== Brano fornito

Il soft disempowerment si è acuito nel 2017, quando l’Arabia Saudita e gli altri Stati del Golfo hanno deciso di tagliare i ponti diplomatici con il Qatar, accusando il paese di sostenere il terrorismo (la situazione è molto più complessa ed ha a che fare con la vicinanza del Qatar all’Iran sciita, in quanto condividono ampie risorse energetiche, con l’Iran che è acerrimo nemico dell’Arabia Saudita sunnita). L’Arabia Saudita in primis, ha dichiarato una guerra diplomatica contro il Qatar e proprio per questo, cerca di mettere in cattiva luce l’avversario, presentandosi contemporaneamente al mondo sotto una nuova veste, quella riformista voluta dal principe ereditario Mohammed Bin Salman.

Anche il calcio è finito nell’occhio del ciclone della guerra diplomatica nella Penisola Araba. In un ultimo disperato tentativo, al fine di ristabilire i rapporti fra i paesi coinvolti, Gianni Infantino, presidente della FIFA ha proposto al Qatar di allargare la competizione da 32 a 48 squadre coinvolgendo nell’organizzazione anche i paesi vicini, dunque gli oppositori UAE e Arabia Saudita, che attendevano l’occasione per strappare al Qatar parte del Mondiale, oppure i neutrali Kuwait ed Oman. Ma alla fine, Doha ha deciso di proseguire per la propria strada e sarà proprio l’edizione del 2022, che emetterà il giudizio globale nei confronti del Qatar. Se sarà un disastro (soft disempowerment) come per il Mondiale di Atletica Leggera, oppure un successo di Soft Power come per la Coppa del Mondo del 2018 in Russia, sarà i tempo a dirlo.

L’Arabia Saudita fra il ruolo delle donne e l’omicidio Khassoggih

Newcastle United

Il Qatar non è l’unico paese nel quale lo sport, da iniziale veicolo di sport washing, rischia di acuire il fenomeno del soft disempowerment. I vicini dell’Arabia Saudita, anche se con qualche anno di ritardo, stanno attraversando lo stesso processo, in quanto lo sport, nella strategia del principe ereditario Mohammed Bin Salman, diviene un elemento centrale.

Pensiamo alla Super Coppa italiana e alle innumerevoli polemiche che vi sono state per quel che concerne il ruolo delle donne, che nel 2018 erano confinate in uno specifico settore dello stadio, limitazione che poi è stata rimossa per l’edizione 2019. Se la questione femminile ha creato non pochi disappunti fra l’opinione pubblica, ancora più grave è stato l’omicidio del giornalista dissidente Khasshoggi, delitto il cui mandante è stato proprio il governo saudita. L’ignobile gesto ha fatto si che si interrompessero varie trattative fra il fondo reale saudita ed alcune aziende di Hollywood, non interessate a trattare con sanguinari assassini.

====
== Dati forniti

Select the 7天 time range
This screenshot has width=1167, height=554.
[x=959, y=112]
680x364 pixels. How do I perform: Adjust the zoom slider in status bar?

====

- Usando le informazioni -
**a)** Estrai parola per parola dal brano sul Qatar e lo sport il tratto che va da "Anche il calcio" a "tempo a dirlo.".
**b)** Prosegui il brano sul soft disempowerment di Qatar e Arabia Saudita, ripartendo subito dopo la sua ultima frase.

- Elenco delle risposte -
**a)**
Anche il calcio è finito nell’occhio del ciclone della guerra diplomatica nella Penisola Araba. In un ultimo disperato tentativo, al fine di ristabilire i rapporti fra i paesi coinvolti, Gianni Infantino, presidente della FIFA ha proposto al Qatar di allargare la competizione da 32 a 48 squadre coinvolgendo nell’organizzazione anche i paesi vicini, dunque gli oppositori UAE e Arabia Saudita, che attendevano l’occasione per strappare al Qatar parte del Mondiale, oppure i neutrali Kuwait ed Oman. Ma alla fine, Doha ha deciso di proseguire per la propria strada e sarà proprio l’edizione del 2022, che emetterà il giudizio globale nei confronti del Qatar. Se sarà un disastro (soft disempowerment) come per il Mondiale di Atletica Leggera, oppure un successo di Soft Power come per la Coppa del Mondo del 2018 in Russia, sarà i tempo a dirlo.

**b)**
L’Arabia Saudita tenta di fare il grande colpo in tempo di covid-19 con l’acquisizione del Newcastle United: il tutto ora è in mano all’organo di controllo della Premier League che dovrebbe solamente dare il vaglio per far si che l’operazione si concretizzi. Eppure, in maniera del tutto curiosa, Amnesty international ed il Qatar (rappresentato dall’emittente BeIn Sports) si oppongono al completamento dell’acquisizione: i primi per le ovvie ragioni riguardanti i diritti umani, i secondi perchè accusano l’Arabia Saudita di hackeraggio.

Il nodo cruciale nell’operazione Newcastle è dato dal fatto che l’Arabia Saudita attraverso l’emittente pirata BeoutQ intercetta il segnale di BeIn Sports per trasmettere la Premier League sul proprio territorio e nel resto della Penisola Araba. La WTO (World Trade Organization) si è subito schierata a fianco della società di Doha e tutt’oggi è un dibattito aperto che non vede fine, impedendo di portare a termine l’affare che permetterebbe al principe ereditario Mohammed bin Salman, l’acquisto della quota di maggioranza dei Magpies (80%, visto che un 20% sarà dedicato all’ideatrice dell’affare Amanda Staveley).

La risposta di Riyadh non ha tardato ad arrivare, affermando, con molto scetticismo da parte degli inglesi, che BeoutQ sia una società appartenente alla Colombia, ma allo stesso tempo, sembra aver oscurato il servizio, cercando di allinearsi alle richieste della World Trade Organization e della Premier League.

In questa storia, l’Arabia Saudita non ne esce sicuramente pulita ed un eventuale blocco delle trattative da parte dell’organo di controllo della Premier League, darebbe un segnale forte: Riyadh non è la benvenuta.